Le preneur ou, en cas de cotitularité, l’un ou les copreneurs, qui mettent les biens loués à la disposition d’une société dont ils ne sont pas associés mais qui continuent à se consacrer à l’exploitation de ceux-ci, en participant sur les lieux aux travaux de façon effective et permanente, n’abandonnent pas la jouissance du bien loué à cette société et ne procèdent donc pas à une cession prohibée du bail.

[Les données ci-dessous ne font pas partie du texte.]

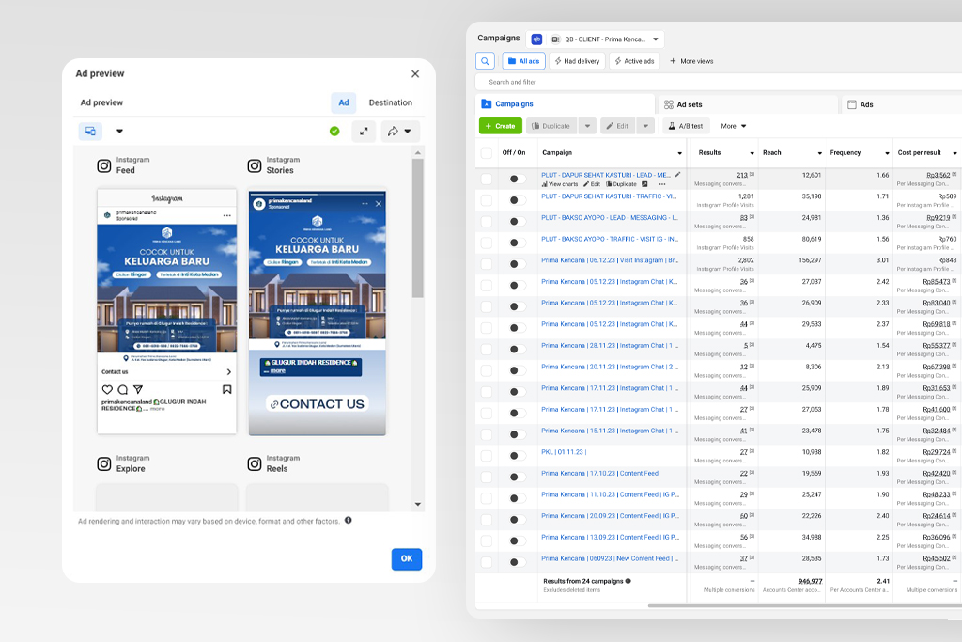Click the Instagram Feed placement icon
This screenshot has height=642, width=962.
(104, 165)
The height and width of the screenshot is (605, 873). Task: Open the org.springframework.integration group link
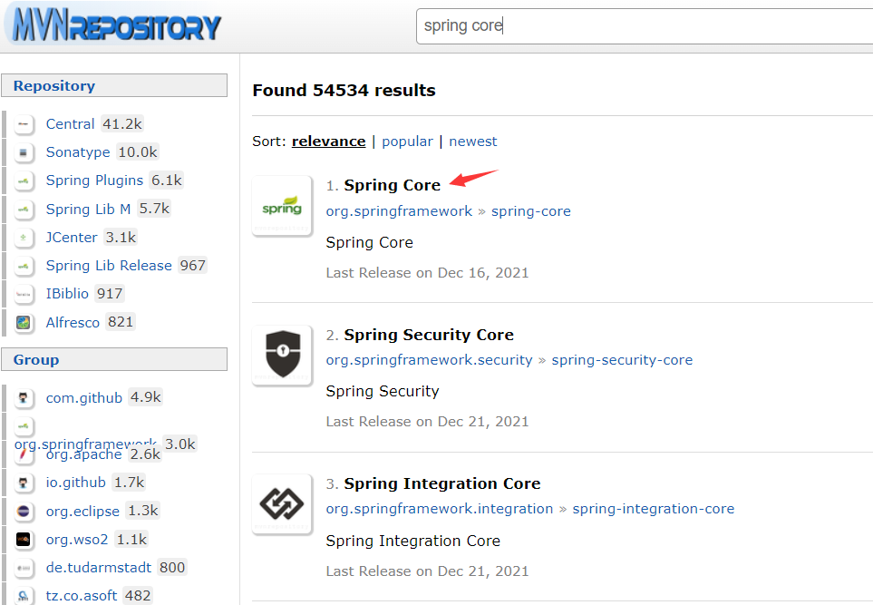point(440,509)
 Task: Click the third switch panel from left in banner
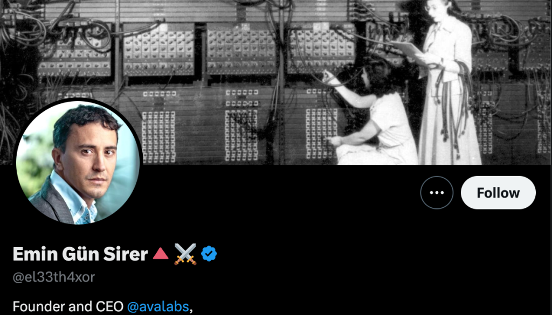click(242, 49)
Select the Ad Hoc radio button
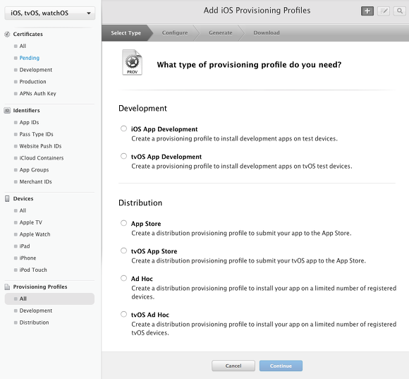 coord(123,278)
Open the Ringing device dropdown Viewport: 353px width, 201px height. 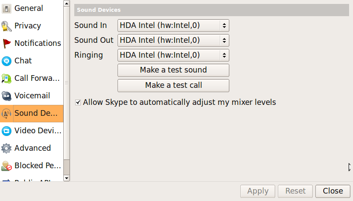coord(173,55)
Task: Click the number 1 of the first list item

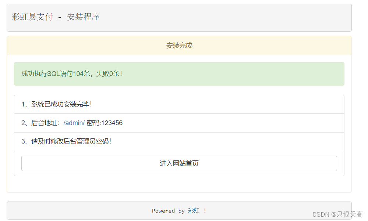Action: 23,104
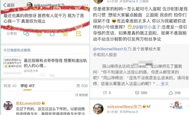
Task: Open @解忧小盒子 profile mention
Action: (148, 27)
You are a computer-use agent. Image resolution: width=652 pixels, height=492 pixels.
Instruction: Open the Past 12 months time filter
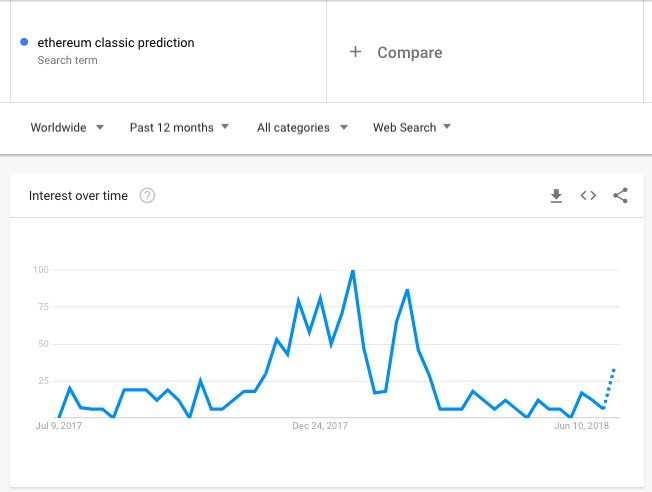pos(179,127)
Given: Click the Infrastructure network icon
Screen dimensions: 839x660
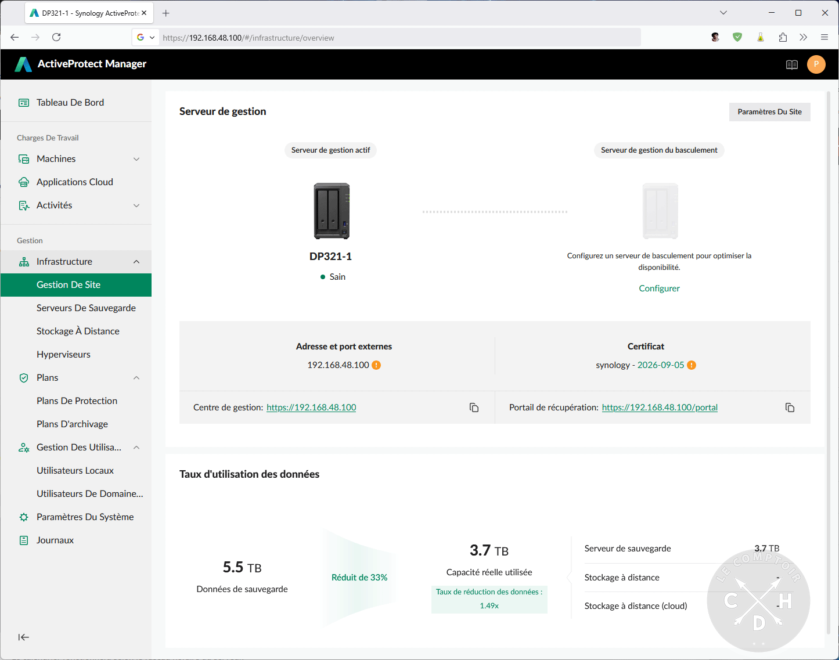Looking at the screenshot, I should click(24, 261).
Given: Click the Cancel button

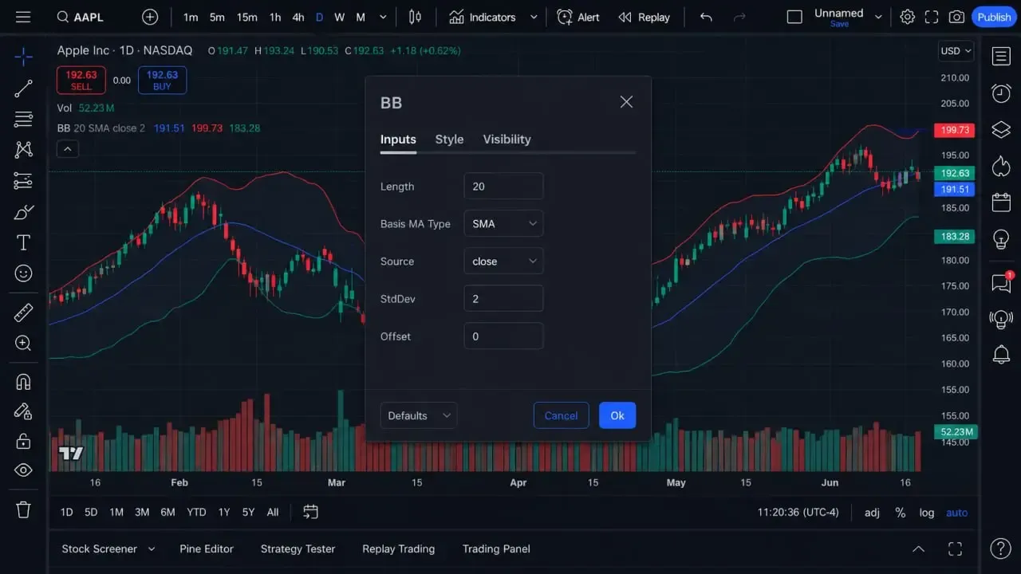Looking at the screenshot, I should tap(561, 415).
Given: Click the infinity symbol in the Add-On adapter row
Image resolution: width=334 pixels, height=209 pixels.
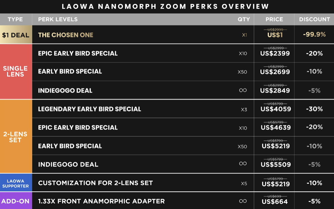Looking at the screenshot, I should tap(243, 201).
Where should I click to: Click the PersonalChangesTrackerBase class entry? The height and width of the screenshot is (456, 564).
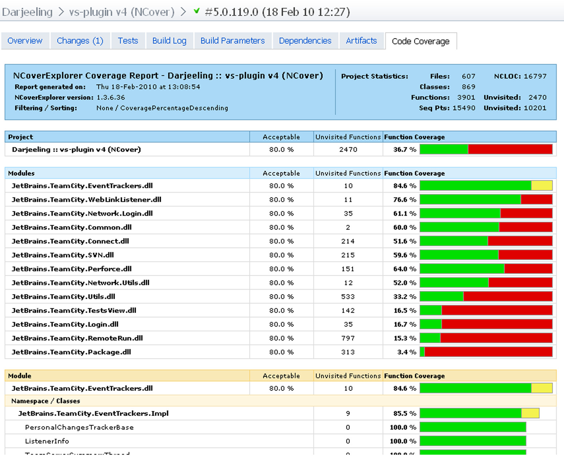[79, 427]
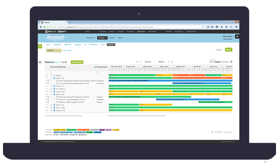Go to the next date period arrow
The height and width of the screenshot is (166, 279).
coord(168,62)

Conditions de mise à disposition des biens loués

Le code rural et de la pêche maritime permet au preneur de mettre les biens loués à disposition d’une société à laquelle il est associé. Il s’agit d’une convention sui generis dont le régime est encadré par l’article L. 411-37 dudit code. Le preneur doit continuer à se consacrer à l’exploitation des biens, « en participant sur les lieux aux travaux de façon effective et permanente, selon les usages de la région et en fonction de l’importance de l’exploitation ». Le bailleur doit être tenu informé de l’opération. Le preneur reste seul titulaire du bail, ses rapports contractuels avec le bailleur ne sont pas modifiés.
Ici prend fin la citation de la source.